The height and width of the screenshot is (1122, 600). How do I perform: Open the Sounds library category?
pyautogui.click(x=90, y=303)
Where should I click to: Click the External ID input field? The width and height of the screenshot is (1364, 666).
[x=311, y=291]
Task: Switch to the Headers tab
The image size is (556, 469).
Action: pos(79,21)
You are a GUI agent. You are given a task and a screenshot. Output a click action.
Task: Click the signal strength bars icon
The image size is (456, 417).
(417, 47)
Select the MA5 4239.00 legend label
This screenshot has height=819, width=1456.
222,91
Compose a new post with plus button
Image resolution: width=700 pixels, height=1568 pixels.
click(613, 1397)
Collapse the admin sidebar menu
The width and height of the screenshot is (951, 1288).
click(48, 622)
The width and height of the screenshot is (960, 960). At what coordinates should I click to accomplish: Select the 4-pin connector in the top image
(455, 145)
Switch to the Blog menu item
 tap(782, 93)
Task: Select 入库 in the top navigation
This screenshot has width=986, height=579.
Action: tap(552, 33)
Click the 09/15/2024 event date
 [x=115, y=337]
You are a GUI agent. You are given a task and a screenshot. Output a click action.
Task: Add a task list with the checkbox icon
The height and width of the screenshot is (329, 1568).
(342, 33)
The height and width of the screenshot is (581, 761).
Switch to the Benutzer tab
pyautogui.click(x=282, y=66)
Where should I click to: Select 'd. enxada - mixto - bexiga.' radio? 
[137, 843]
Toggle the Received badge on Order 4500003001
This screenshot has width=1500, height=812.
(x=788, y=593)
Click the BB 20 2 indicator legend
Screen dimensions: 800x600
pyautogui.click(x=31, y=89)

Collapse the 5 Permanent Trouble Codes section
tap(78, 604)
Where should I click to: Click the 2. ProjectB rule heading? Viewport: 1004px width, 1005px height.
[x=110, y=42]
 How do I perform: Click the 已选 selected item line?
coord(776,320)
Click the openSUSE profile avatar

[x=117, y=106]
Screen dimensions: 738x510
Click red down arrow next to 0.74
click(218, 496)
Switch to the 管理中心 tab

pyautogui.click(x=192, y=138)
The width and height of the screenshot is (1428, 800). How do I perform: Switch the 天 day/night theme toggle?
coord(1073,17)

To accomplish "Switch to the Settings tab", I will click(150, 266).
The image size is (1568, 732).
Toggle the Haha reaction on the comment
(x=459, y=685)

Exercise:
Copy out the data verbatim, starting with the line containing "Where should I click to: Click the 2." and going on through the end of the data.

Exercise response:
Where should I click to: Click the 2. ProjectB rule heading? Viewport: 1004px width, 1005px height.
[x=110, y=42]
 How do I perform: Click the 已选 selected item line?
coord(776,320)
Click the openSUSE profile avatar

[x=117, y=106]
Screen dimensions: 738x510
Click red down arrow next to 0.74
click(218, 496)
Switch to the 管理中心 tab

pyautogui.click(x=192, y=138)
The width and height of the screenshot is (1428, 800). How do I perform: Switch the 天 day/night theme toggle?
coord(1073,17)

To accomplish "Switch to the Settings tab", I will click(150, 266).
The image size is (1568, 732).
Toggle the Haha reaction on the comment
(x=459, y=685)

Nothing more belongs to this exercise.